The class of bug we are after
AI features fail differently from CRUD apps. The model can return 200 with garbage. It can take 90 seconds to answer a question that should take three. It can refuse politely, and your code can render the refusal as content. It can stop streaming halfway through. Every one of those outcomes leaves the application in a UI state that the happy path never tested, because the happy path returns clean structured output every time. The five recurring shapes look like this.
Silent timeout
Provider never replies. The application has no upper bound on the model call. The spinner spins forever and no error message paints. Caught by wait_for_stable timing out at 60s plus a negative assert that no progressbar is left in the DOM.
Malformed JSON
Provider returns 200 with truncated content. The parser throws inside an effect. isLoading goes false, the error state stays at its initial value, the message container renders empty. Caught by an assert that the assistant turn contains a non-empty fallback message.
Rate limit (429)
Provider returns 429 with a retry-after header. The application either ignores the header and retries immediately, or sets the wrong copy on the user-facing message. Caught by an assert that the visible text mentions wait or retry, paired with an http_request to confirm the request rate respects the header.
Content filter rejection
Provider returns a structured refusal. The application's success path renders the refusal as if it were content, leaking provider-specific phrasing into your UI. Caught by an assert that the visible text does not contain provider tell-tales like "As an AI language model" or "I cannot generate".
Partial response then stall
Streaming starts, a few tokens arrive, the connection drops. The success UI renders the half message and the spinner is left active alongside it. Caught by a positive assert on the partial content plus a negative assert that the spinner is gone.
These are not theoretical. Every team that has shipped a model-backed feature has lived through at least three of them. Most of the resulting bug reports read like "the screen just sat there" or "the spinner never stopped" or "the message was empty". The user is not lying and your unit tests are not lying; the bug is in a layer none of those tests cover.
Why end to end is the right level
Consider what a unit test for the parser checks: given a malformed JSON string, the parser throws.
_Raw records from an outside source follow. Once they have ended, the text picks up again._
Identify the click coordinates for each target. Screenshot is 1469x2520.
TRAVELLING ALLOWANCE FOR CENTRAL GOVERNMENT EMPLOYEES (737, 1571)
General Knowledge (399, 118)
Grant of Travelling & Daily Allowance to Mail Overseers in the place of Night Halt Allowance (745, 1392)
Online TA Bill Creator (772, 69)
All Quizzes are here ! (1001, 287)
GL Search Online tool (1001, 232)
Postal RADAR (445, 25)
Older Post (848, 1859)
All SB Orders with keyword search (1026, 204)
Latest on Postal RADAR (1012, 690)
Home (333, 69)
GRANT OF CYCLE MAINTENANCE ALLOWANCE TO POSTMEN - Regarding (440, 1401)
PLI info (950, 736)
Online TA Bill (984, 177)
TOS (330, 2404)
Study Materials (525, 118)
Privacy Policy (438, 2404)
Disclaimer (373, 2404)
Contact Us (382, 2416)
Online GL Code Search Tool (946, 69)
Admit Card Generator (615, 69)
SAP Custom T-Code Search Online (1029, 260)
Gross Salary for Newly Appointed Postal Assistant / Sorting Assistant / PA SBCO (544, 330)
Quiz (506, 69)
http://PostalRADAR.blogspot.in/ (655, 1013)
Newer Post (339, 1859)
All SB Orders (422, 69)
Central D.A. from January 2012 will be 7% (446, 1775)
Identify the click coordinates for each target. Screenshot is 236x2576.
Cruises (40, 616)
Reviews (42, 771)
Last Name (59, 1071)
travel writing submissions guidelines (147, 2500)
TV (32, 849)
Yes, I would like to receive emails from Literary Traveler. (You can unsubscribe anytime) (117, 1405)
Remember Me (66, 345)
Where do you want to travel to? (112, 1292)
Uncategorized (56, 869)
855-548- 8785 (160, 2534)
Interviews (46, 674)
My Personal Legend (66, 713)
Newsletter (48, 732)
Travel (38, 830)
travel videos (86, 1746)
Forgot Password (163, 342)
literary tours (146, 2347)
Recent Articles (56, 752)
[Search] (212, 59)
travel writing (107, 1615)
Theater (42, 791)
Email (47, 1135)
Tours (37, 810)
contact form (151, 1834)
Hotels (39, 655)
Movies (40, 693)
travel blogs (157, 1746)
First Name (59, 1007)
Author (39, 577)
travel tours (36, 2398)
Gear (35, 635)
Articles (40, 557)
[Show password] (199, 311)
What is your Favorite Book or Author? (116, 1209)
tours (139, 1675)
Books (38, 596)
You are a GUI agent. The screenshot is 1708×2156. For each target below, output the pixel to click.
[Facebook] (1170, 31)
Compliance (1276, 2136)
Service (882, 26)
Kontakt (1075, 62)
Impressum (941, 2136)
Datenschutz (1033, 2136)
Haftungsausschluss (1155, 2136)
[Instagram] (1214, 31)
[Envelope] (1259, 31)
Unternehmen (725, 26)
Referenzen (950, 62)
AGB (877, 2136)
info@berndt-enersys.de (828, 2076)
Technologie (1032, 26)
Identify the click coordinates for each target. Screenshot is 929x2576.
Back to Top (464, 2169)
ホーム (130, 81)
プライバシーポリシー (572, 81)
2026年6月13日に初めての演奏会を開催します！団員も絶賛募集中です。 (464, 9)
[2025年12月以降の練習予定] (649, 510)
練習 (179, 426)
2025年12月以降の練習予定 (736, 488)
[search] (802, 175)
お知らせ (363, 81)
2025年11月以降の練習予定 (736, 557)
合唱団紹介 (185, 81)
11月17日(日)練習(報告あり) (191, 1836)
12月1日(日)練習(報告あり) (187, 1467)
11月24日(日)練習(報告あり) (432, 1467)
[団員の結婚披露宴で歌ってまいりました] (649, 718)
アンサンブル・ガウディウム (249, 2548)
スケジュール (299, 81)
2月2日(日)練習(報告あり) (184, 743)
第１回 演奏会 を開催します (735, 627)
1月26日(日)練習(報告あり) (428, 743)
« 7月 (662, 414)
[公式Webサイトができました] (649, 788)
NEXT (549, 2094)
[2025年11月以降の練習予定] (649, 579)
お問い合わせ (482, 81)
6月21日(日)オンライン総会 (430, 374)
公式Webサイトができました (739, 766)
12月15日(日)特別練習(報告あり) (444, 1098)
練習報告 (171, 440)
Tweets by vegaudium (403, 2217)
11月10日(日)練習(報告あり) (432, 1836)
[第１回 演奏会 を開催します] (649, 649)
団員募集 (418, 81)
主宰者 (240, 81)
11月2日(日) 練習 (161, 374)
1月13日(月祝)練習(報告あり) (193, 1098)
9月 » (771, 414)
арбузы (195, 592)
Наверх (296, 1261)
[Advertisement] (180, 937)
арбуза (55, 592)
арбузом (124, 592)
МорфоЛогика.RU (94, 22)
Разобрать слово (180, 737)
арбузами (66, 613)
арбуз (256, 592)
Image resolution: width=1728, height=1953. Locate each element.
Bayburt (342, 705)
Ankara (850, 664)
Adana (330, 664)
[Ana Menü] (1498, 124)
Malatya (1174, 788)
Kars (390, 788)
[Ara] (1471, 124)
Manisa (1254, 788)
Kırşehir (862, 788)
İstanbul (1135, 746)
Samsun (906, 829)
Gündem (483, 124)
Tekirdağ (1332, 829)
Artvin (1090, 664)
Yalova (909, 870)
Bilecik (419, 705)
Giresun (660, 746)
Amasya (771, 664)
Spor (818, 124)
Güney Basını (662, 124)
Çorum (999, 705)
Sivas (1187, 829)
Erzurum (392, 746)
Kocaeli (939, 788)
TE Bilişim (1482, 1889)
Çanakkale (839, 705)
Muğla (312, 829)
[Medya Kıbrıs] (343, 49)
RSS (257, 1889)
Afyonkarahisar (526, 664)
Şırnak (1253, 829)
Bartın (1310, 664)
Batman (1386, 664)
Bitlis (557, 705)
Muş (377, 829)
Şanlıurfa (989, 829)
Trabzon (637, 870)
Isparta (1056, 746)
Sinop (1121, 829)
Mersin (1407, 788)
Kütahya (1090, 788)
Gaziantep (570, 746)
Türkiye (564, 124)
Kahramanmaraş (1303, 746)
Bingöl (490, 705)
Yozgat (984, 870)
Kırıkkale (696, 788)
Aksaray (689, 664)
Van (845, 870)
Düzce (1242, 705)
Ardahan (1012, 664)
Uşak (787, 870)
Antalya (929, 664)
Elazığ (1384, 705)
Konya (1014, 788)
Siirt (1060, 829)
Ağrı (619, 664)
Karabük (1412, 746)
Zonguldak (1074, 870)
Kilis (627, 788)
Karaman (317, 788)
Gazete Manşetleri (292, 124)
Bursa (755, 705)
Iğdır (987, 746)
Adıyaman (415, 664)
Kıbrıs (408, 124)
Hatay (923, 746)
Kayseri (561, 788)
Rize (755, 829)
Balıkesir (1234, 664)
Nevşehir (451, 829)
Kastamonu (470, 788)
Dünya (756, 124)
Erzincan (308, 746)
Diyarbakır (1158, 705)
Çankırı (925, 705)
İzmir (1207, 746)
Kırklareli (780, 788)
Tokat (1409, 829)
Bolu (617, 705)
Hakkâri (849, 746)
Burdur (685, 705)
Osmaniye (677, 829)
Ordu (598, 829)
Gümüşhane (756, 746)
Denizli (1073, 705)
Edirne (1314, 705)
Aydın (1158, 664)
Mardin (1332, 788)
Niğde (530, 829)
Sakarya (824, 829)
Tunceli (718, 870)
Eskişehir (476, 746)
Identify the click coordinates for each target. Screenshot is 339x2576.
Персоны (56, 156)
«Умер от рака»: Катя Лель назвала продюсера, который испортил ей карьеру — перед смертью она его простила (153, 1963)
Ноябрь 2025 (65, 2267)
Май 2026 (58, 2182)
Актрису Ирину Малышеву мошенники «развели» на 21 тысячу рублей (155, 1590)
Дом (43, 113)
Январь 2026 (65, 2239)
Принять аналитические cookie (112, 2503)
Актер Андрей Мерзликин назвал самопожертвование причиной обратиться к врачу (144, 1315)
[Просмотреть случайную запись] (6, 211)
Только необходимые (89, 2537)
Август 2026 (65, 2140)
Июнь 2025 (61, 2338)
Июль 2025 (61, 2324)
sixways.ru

That is true and it is unhelpful. The bug is not that the parser throws. The bug is that the catch handler one layer up sets isLoading=false and then returns without updating any user-visible state. The unit test for the catch handler would have to reach into a render context, simulate the parser throw, and assert on a virtual DOM that approximates the real one. That assertion is fragile and it is testing your test renderer as much as your code.
End to end skips that whole layer. Drive a real Chrome, point it at a real failure, watch the actual rendered page settle, read the accessibility tree, assert on text and roles. The accessibility tree is not the DOM and it is not a screenshot; it is the same data a screen reader would announce, which is the most truthful representation of what the application is currently saying to a user. If the tree contains no error message and no fallback text, that bug is real for everyone, not just for users with assistive tech.
Where the fallback transition lives in the agent surface
The Assrt agent has 18 fixed tools. Four of them carry the load for fallback bug detection: wait_for_stable, http_request, snapshot, and assert. The other 14 (click, type_text, navigate, evaluate, screenshot, and so on) are conveniences for the user flow that triggers the model call. The four below are what makes the failure observable.
The four tool loop the agent runs through every fallback scenario
wait_for_stable
agent.ts:186-195 (definition), 956-1008 (runtime). Injects a MutationObserver on document.body, polls window.__assrt_mutations every 500ms, breaks once the count is unchanged for stable_seconds (default 2, max 10) within timeout_seconds (default 30, max 60). The only tool in the surface that reasons about change rate.
http_request
agent.ts:172-184, runtime at 925-955. Plain fetch with a 30 second AbortController timeout. Returns status, statusText, and up to 4000 bytes of body. The agent uses it to flip the fault injector, verify a backend log, or hit an external API to confirm a side effect.
assert
agent.ts:133-144. Description, passed boolean, evidence string. Each call appends to the scenario's assertion record, which lands in the final TestReport with screenshots attached. Negative asserts (no spinner, no stack trace) catch inconsistent fallback states.
snapshot
agent.ts:27-30. Reads the live accessibility tree of the page. Not a DOM dump, not a screenshot, not cached. Roles and names for every interactive element plus visible text. The basis for every assert that follows wait_for_stable.
Why these four are sufficient
wait_for_stable observes the failure transition. http_request triggers the failure. snapshot tells you what landed. assert records what you expected. The 14 other tools in the agent surface (click, type_text, navigate, evaluate, screenshot, and so on) are conveniences. The fallback bug detection loop is built from these four.
wait_for_stable, the load bearing tool
Other waiting primitives ask "is this thing true yet?" (text present, element visible, response received). AI fallback paths violate the assumption that you know which thing to wait for. The success element might never render. The text you would key on might never paint. A wait_for_response fires the moment the 200 lands, even when the body is malformed. wait_for_stable answers a different question: has the page stopped changing? It does not care which UI state you land in.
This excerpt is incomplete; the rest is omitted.